Monday, October 19, 2015, 2:20 pm, Room 112

Graphene, the tiny monolayer honeycomb, is promising for high-speed communication owing to excellent electronic properties, such as carrier mobility and saturation velocity, arising from a linear band dispersion, and vanishment of short-channel effects owing to ultrathinness of graphene. The ultrathinness, on the other hand, deteoriates device performances because the ultrathinness easily induces interface modulation of electronic properties of the graphene channel in the graphene transistor.
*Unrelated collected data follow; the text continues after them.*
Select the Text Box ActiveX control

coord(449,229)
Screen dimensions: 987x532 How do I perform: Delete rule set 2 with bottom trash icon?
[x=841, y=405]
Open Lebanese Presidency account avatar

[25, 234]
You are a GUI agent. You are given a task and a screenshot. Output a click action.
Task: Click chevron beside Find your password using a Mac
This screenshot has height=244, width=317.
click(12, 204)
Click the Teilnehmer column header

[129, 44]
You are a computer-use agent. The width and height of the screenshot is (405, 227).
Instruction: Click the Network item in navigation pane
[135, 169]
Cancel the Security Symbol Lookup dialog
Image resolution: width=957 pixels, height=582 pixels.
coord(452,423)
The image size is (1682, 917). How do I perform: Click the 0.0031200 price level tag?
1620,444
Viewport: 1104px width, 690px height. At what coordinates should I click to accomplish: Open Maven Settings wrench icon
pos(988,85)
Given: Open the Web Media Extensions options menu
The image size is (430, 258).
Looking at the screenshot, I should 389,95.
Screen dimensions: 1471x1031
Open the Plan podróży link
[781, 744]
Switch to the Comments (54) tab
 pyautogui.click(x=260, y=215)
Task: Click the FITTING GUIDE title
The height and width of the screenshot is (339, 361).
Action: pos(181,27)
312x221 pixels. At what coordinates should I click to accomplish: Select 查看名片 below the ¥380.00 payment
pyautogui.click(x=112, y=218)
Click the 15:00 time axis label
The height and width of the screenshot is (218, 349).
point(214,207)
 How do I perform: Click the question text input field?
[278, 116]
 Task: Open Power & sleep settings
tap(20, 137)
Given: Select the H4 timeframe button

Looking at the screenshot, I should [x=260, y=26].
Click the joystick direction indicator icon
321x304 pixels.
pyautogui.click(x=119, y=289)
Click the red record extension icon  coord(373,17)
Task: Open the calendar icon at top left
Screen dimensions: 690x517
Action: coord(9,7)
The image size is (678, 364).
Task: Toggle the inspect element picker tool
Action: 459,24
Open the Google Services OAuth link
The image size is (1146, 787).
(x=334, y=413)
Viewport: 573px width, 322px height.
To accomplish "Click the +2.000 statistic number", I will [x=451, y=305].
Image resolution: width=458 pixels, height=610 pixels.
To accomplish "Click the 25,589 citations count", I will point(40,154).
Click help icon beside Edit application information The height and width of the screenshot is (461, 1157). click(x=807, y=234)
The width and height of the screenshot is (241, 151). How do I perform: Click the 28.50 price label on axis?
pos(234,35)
This produces a gap between material properties of graphene layers and device performances of graphene transistor.

To bridge the gap, we have developed operando observation, i.e. observation under operation (gate-bias application in this work), of electronic states using soft x-ray spectromicroscopies with spatial resolutions of 20-100 nm, such as photoemission electron microscopy (PEEM) [1] and three-dimensional scanning photoelectron microscopy (3D nano-ESCA) [2]. This operando PEEM reveals gate-bias-dependent modulation of electronic states of the lateral interface between the graphene channel and contact metal. This interface modulation is brought about by the charge transfer between the graphene channel and the metal contact in the lateral direction. The charge transfer region is relatively large owing to a limited density of states near the Dirac point of graphene. In addition, the operando 3D nano-ESCA directly evidences the linear band dispersion of the graphene transistor in operation by doing a pinpoint C 1s core-level spectromicroscopy at the center of graphene channel, followed by analyzing the shift of the graphene peak by the gate bias.

In conclusion, these operando spectroscopies provides valuable information on graphene transistors. Further operando spectromicroscopy study is in progress to clarify the reason for degradation of high-frequency performances of the graphene transistor [3].

Profs. Oshima, Horiba and Kotsugi and Dr. Nagamura and staff members of BL17SU and BL07LSU of SPrinb-8 are gratefully appreciated for the operando spectromicroscopy. This work has been done partly as the projects of BL07LSU and BL17SU at SPring-8 and also as the academic-industry alliance NEDO project.

[1] H. Fukidome et al., Sci. Rep. 4 (2014) 3713.

[2] H. Fukidome et al., Appl. Phys. Exp. 7 (2014) 065101

[3] M.-H. Jung, H. Fukidome et al., Proc. IEEE 101 (2013) 1603.